Pero no nos vayamos a los cerros de Ubeda, aunque no están muy lejanos de la ciudad de La Alhambra, y sigamos con una pizquita de Historia: Estas guerras civiles duraron 11 añitos de ná, y fueron causadas por la pretensión del mozuelo Boabdil de quitarle el trono a su progenitor Muley-Hacén; para ello, el chavalote pidió ayuda al clan de Los Abencerrajes, família noble y muy poderosa, pero no lo suficiente, y  fueron derrotados por D. Muley;  a consecuencias de su cabreo, Mr. Irving, dió a conocer el asuntillo de la degollina, en una de sus leyendas románticas. La Sala de Los Abencerrajes en la Alhambra, no fue el lugar donde murieron, por mucho que a D. Washington le gustase la idea; es más cierto, que los ajusticiamientos se realizaban por aquél entonces en la Alcazaba, fortaleza militar del complejo de La Alhambra y bajo la cuál, se encontraban (y se encuentran) las mazmorras. Lo que no consta es el número de los que murieron bajo el alfanje del verdugo, ya que la mayoría la palmaron, en la lucha contra los fieles de D. Muley, que para mantenerse en la poltrona, se aseguró la fidelidad de otra família noble, no menos influyente, la de los Zegríes.

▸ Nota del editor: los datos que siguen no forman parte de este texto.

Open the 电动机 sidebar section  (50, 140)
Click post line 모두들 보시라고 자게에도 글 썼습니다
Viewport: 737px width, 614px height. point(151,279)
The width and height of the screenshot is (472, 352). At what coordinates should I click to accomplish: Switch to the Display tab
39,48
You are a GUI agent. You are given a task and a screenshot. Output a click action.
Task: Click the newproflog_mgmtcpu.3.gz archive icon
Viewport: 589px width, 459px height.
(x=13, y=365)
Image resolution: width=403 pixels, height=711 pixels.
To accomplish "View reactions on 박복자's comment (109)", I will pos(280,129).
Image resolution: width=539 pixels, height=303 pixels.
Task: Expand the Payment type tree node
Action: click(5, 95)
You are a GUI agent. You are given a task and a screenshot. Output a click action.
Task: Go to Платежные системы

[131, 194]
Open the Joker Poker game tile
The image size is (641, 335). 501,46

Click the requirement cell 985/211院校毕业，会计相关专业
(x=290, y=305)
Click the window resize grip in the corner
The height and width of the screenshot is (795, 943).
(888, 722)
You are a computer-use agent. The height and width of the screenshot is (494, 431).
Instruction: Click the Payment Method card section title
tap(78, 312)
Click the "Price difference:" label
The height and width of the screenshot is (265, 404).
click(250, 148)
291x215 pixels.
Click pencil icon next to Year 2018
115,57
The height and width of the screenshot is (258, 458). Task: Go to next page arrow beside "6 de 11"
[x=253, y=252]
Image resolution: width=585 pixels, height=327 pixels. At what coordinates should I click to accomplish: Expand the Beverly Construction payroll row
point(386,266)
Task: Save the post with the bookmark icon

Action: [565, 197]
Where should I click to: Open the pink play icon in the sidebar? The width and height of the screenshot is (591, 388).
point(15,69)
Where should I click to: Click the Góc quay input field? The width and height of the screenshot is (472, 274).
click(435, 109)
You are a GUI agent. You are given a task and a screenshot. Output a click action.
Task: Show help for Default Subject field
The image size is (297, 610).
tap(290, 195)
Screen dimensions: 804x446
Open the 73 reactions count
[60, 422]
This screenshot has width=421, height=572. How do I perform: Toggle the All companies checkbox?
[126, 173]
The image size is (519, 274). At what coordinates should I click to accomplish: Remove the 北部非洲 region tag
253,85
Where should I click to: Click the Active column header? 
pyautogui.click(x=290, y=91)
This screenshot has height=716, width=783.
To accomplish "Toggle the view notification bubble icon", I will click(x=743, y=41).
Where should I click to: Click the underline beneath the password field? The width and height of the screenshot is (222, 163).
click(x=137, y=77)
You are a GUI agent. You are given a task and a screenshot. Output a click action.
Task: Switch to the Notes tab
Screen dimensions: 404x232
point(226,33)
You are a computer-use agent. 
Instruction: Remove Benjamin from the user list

Como no hay dos sin tres, el hermano de D. Muley y tío de Boabdil, demostrando el mucho cariño que les tenía y cuanto quería mediar en el asunto, le quitó el reino, con la ayuda de otra família noble, faltaría más, el clan de los Venegas. 
Total, que D. Muley se hizo fuerte en La Alhambra, su hermanito mandaba en el reino desde Almería y Boabdil el "chico" se fue a Lucena donde lo apresó D. Fernando el Católico, que aragonés y astuto, lo dejó libre para que siguieran las rencillas entre los musulmanes. Dicen las malas lenguas, que Boabdil a cambio del apoyo para ser rey de Graná, entregó a los castellanos la plaza fuerte de Loja, aunque la verdad, es que el reino estaba bastante dividido entre los que querían que Castilla los ocupase y los que querían resistir a los cristianos, por lo que de ese asuntillo no hay que echarle la culpa.
Las andanzas del chavalote con el apoyo cristiano, obligo a papá y a su hermano a coaligarse contra él.  Mientras que el mozalbete se procuraba la ayuda de los castellanos, y el reino se quedaba vacío de población por la continua sangría, dio tiempo a que papá Muley entregase la cuchara a Alá, y  el Zagal, que para entonces ya estaba en la tercera edad, se fue de viaje con el equivalente del Imserso árabe, retirándose al Tremecén o Tlemecén, allá por tierras norteafricanas.
La alegría del mozalbete duró poco, pues sentarse en el trono y perderlo fue un suspiro de dos añitos, inmortalizado en el nombre de una colina, más que monte, denominado Suspiro del Moro, cerca del palacio rojo que tanto quería.
Si se trataban así los musulmanes entre sí, es fácil suponer lo que les hacían a judíos y cristianos.